(EXERCISE INSTRUCTIONS): From the records below, copy each line in which the string "agent" occurs.

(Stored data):

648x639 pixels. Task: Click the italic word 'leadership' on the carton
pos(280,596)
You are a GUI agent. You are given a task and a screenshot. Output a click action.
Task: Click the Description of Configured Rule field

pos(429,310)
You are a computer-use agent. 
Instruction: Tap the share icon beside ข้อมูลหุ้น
...
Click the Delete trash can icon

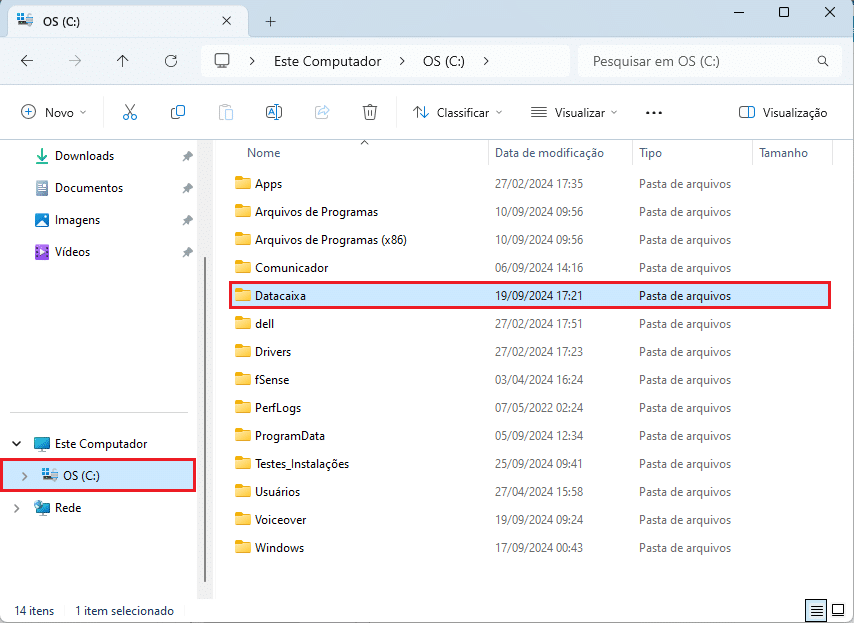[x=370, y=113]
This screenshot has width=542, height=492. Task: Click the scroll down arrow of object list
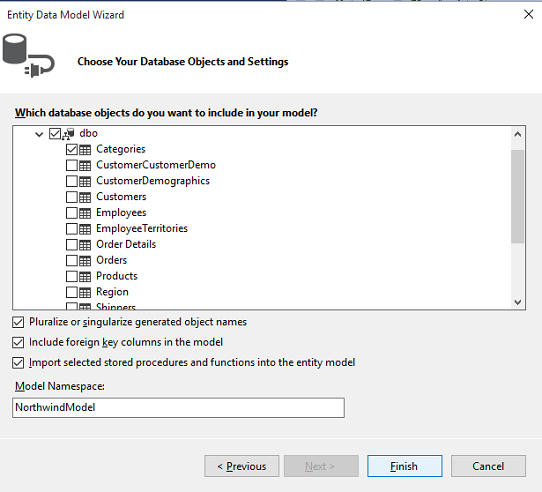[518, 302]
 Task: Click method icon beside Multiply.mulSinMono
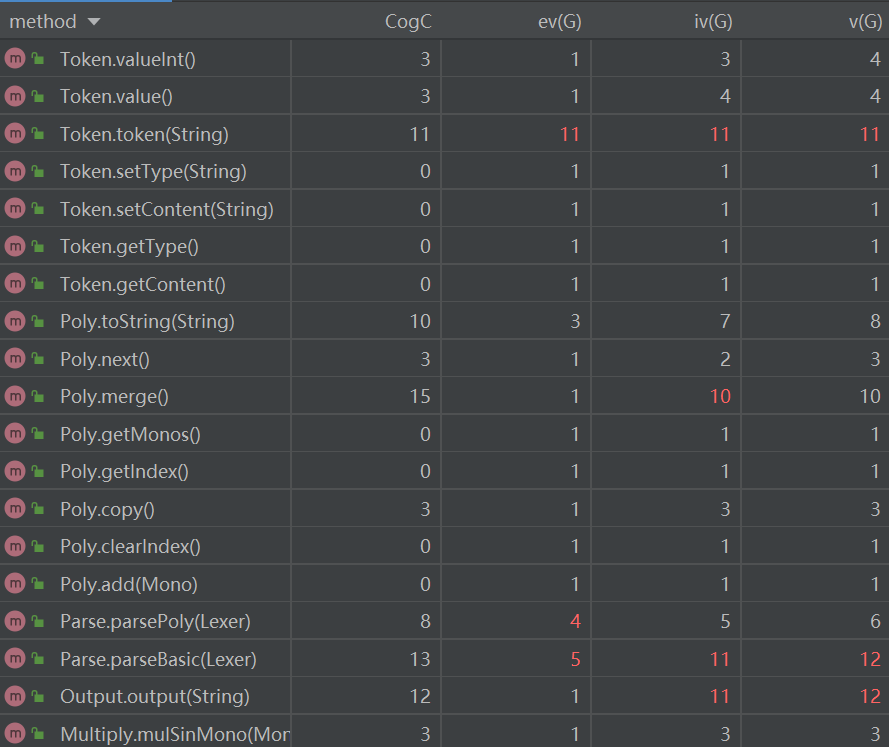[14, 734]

(RESULT OF THIS EXERCISE):
You are a GUI agent. You are given a task and a screenshot. Output a click action.
You are a computer-use agent. 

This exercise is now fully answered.